Work to do ▸ Copy out the rows from the one containing "Task: Click the 存货名称 column header" down to the one containing "will click(x=855, y=190).", replacing "column header" with "column heading" and leaving everything else unchanged.

Given entries ▸
_ _ _ _
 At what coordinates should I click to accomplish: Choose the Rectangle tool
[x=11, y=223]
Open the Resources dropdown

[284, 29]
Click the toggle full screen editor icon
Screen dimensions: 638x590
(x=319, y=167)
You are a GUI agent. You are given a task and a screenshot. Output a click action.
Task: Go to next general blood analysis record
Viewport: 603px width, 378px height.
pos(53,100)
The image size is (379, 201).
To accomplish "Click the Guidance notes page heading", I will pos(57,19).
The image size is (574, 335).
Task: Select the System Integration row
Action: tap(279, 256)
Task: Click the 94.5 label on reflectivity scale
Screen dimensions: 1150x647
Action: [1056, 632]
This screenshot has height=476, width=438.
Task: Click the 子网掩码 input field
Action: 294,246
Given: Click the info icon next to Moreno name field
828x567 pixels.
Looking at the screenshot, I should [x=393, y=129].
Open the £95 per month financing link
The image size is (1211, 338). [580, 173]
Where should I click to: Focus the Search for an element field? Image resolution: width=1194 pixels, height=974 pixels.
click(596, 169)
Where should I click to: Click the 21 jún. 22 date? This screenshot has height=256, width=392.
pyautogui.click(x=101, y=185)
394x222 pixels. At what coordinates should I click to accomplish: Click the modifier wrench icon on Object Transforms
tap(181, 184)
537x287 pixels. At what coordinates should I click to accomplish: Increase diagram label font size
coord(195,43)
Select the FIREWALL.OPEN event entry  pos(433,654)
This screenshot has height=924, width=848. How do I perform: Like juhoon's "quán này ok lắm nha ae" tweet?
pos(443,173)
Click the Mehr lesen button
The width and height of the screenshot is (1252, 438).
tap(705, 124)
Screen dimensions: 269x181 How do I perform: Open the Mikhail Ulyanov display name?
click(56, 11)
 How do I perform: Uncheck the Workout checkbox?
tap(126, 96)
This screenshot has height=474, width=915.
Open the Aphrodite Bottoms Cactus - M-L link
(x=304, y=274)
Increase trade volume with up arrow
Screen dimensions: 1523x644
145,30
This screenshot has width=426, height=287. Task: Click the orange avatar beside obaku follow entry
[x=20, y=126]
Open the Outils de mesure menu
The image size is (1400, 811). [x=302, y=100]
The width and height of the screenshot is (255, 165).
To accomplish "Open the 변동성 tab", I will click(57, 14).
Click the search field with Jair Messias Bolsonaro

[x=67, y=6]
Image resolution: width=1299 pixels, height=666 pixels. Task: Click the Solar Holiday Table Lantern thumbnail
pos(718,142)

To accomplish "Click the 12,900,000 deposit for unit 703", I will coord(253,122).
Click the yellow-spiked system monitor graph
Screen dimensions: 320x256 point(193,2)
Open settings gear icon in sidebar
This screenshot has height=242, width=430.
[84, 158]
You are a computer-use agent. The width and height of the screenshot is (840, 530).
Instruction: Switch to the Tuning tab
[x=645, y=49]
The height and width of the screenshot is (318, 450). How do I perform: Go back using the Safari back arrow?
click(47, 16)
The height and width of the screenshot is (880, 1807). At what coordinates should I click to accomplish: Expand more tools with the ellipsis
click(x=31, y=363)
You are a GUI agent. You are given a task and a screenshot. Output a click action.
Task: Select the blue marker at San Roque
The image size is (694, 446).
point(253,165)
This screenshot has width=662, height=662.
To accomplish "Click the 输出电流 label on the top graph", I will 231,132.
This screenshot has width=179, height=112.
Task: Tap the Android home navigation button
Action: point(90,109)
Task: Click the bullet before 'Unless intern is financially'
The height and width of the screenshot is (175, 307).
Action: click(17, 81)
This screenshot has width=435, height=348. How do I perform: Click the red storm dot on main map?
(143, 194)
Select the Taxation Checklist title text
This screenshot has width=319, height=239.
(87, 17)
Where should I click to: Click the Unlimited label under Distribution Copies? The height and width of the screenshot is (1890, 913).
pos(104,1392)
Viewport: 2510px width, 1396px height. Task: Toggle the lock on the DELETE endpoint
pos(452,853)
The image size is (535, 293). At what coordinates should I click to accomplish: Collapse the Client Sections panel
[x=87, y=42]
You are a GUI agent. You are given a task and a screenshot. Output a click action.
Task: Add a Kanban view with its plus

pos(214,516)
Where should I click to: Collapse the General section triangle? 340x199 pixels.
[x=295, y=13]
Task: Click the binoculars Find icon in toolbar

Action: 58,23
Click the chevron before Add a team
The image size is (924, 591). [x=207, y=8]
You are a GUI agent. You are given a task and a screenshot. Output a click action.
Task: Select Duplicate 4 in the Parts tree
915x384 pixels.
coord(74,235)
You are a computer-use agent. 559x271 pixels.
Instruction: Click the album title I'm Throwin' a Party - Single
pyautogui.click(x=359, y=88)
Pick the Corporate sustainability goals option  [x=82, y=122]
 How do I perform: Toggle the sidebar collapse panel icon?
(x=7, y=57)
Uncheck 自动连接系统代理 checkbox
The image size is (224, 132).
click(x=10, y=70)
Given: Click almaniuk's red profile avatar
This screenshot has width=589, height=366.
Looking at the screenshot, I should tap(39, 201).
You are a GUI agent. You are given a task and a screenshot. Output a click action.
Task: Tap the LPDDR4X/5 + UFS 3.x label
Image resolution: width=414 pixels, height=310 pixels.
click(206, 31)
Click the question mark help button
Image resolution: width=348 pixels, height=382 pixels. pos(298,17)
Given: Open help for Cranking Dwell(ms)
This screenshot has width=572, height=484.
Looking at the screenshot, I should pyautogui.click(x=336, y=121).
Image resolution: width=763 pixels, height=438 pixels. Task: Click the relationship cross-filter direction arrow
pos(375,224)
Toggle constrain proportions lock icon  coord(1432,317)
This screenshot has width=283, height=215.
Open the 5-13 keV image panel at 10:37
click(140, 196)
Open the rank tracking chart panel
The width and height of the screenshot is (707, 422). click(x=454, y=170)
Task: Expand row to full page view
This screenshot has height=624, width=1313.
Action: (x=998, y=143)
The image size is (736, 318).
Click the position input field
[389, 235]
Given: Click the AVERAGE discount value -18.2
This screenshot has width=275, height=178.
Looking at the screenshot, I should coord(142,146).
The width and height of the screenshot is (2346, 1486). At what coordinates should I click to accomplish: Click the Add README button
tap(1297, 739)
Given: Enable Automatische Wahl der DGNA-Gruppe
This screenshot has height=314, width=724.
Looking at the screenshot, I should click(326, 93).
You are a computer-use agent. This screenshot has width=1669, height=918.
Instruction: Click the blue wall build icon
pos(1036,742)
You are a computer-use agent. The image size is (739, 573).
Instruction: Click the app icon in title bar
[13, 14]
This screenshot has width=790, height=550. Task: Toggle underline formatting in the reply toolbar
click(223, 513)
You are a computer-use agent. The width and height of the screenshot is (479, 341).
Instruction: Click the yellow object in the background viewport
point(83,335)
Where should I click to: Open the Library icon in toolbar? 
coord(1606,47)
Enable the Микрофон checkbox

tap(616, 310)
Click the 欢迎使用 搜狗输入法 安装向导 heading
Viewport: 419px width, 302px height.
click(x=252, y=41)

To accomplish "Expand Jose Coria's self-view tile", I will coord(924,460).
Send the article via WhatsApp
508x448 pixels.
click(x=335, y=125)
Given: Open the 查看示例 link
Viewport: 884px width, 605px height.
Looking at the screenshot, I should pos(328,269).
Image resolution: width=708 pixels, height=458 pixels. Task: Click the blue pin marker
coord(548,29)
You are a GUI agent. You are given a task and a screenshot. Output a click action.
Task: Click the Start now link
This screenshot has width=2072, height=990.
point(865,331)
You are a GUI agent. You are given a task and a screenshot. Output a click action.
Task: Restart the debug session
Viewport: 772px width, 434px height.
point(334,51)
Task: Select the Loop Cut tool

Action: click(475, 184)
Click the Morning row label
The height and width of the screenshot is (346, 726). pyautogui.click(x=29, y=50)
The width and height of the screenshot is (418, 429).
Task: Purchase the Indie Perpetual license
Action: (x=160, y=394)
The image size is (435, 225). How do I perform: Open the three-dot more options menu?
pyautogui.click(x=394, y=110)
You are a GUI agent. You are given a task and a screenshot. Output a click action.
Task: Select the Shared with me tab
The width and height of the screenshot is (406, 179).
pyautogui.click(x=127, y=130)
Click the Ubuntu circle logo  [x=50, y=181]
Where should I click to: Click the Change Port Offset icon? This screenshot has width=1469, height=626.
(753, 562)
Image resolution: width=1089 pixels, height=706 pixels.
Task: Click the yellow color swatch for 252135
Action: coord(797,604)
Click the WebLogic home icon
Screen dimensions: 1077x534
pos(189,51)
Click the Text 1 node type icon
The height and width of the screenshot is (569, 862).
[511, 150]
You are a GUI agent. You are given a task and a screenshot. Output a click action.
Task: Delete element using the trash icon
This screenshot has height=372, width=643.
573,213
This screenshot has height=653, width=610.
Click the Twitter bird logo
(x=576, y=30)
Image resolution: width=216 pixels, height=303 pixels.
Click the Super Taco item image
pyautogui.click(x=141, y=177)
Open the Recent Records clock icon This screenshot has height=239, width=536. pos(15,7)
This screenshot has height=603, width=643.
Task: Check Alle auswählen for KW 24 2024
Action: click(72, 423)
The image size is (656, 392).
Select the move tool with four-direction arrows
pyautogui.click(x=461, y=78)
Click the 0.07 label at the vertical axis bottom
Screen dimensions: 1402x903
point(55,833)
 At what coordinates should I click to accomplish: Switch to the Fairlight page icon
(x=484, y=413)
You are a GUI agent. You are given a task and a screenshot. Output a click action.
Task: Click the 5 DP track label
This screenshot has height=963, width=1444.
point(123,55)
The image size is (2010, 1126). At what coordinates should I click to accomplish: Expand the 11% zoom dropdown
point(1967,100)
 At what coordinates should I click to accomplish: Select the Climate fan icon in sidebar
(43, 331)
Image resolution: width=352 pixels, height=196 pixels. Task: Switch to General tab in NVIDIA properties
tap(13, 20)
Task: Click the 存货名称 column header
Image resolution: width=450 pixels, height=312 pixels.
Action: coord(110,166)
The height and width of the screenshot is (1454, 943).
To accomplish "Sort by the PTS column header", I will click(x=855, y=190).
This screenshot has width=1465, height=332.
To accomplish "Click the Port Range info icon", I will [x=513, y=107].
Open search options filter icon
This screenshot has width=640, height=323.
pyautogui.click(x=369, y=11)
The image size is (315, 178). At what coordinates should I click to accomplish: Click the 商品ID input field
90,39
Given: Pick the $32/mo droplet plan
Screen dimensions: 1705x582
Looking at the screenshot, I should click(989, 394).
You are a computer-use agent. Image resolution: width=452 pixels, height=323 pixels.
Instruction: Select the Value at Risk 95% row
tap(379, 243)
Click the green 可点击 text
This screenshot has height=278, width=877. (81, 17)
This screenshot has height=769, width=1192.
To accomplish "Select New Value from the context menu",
_ _ _ _
Answer to the exercise ▸
Task: Click the 存货名称 column heading
Image resolution: width=450 pixels, height=312 pixels.
Action: coord(110,166)
The height and width of the screenshot is (1454, 943).
To accomplish "Sort by the PTS column heading", I will click(x=855, y=190).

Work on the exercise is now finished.